Он, конечно, поостерегся во время такого признания сказать мне, что хотя бы раз видел меня входящим в комнату Дамы, и что он уже докладывал послу, якобы я провел там ночь. Это заставило бы меня принять меры предосторожности, каких я не принял из-за недостатка осведомленности, и избежать в то же время того, что приключилось со мной несколько дней спустя. Однако, так как я боялся, если выражу ему признательность за его откровенность, как бы он не злоупотребил этим, когда придет в чувство, я сделал вид, будто не могу поверить в то, что он мне говорил, поскольку небо не более было удалено от земли, чем мысли посла от истины. Эта фраза вынудила его обронить несколько слов, из которых я мог бы извлечь для себя выгоду, если бы был таким же мудрым, каким был обязан быть. Он бросил мне в ответ, что я могу говорить по этому поводу все, что мне будет угодно, но что до него, то он думает об этом только так и не больше, но и не меньше. Я захотел было заставить его объясниться, но, признав, без сомнения, что он и так уже слишком много наговорил, и как бы посол однажды не призвал его за это к ответу, если тот когда-либо об этом прослышит, он прикинулся, будто и не знал вовсе, о чем наболтал, дабы уверить меня в том, что всему виной то состояние, в каком он находился, да бессвязные слова, слетевшие с его губ, притом, что в них не было ни малейшей доли правды.
Этот вовсе не был настолько пьян, как я себе вообразил, когда услышал от него такого сорта бормотание. Тем временем посол нетерпеливо ждал ответа того, кому он приказал засесть в засаду у выхода из кабаре, и он был сильно поражен, когда тот явился ему сказать о том, что с ним случилось. Он заметил ему, что, поскольку тот столько сделал, так долго преследуя меня, и даже дав мне столь отважный ответ, тот не должен был так рано бросать хватку; другой же отвечал ему, что все это было бы хорошо, когда бы дело не шло о его жизни, но так как он не смог бы никогда оказать ему услугу, если бы позволил себя совершенно некстати убить, интерес посла, точно так же, как и его собственный, заставил его принять решение сбежать, как он и сделал.

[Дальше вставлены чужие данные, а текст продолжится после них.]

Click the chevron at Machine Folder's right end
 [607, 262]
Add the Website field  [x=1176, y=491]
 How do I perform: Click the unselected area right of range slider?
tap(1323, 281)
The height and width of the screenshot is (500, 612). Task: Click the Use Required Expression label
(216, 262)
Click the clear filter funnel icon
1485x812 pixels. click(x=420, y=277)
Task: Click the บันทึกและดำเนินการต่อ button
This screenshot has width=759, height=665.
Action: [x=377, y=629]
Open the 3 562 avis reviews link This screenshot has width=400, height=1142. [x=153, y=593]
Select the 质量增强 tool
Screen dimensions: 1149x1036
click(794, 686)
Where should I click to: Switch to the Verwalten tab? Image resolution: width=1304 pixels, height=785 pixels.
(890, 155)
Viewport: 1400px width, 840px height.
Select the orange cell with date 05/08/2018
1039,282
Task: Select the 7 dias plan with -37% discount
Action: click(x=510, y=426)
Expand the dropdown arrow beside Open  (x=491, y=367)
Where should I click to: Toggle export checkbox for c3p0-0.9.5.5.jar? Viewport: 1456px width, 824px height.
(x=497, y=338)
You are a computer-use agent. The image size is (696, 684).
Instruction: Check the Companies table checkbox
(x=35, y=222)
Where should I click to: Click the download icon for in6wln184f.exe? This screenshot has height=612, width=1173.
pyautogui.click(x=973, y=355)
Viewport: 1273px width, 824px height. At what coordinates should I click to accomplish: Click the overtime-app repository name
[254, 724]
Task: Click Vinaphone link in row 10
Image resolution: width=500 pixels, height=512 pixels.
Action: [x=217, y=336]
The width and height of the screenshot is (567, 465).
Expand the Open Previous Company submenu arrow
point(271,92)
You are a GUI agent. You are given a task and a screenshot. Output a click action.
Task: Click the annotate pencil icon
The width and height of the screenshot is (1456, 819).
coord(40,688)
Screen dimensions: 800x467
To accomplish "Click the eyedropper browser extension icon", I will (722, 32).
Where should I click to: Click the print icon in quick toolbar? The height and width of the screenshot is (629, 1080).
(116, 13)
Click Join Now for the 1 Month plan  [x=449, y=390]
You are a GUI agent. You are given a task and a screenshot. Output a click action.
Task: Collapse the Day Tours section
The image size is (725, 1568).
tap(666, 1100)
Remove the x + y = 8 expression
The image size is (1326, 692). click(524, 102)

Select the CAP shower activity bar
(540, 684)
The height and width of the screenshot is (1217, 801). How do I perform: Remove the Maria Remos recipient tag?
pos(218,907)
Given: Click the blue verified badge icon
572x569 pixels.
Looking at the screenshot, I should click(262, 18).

Посол прекрасно понял по всему, что ему было доложено обо мне, что догадка оказалась верна, когда ему сказали, что я прибыл в Лондон не просто так. Он проявил предусмотрительность, спросив у того, кто ему донес обо мне, как я выглядел, дабы, если он встретится со мной где-нибудь случайно, он мог бы меня узнать. Тот описал ему мой портрет, и так как посол виделся со мной во всякий день, он меня тотчас же узнал, без всяких дополнительных сведений. Однако, желая быть абсолютно уверенным в том, что он может смело положиться на свою мысль, он отправил человека к Англичанке в час ужина с просьбой послать к нему ее повара на четверть часа, не больше; она объявила мне эту новость, что сразу же мне не понравилась, как будто бы я предвидел, что сейчас со мной случится.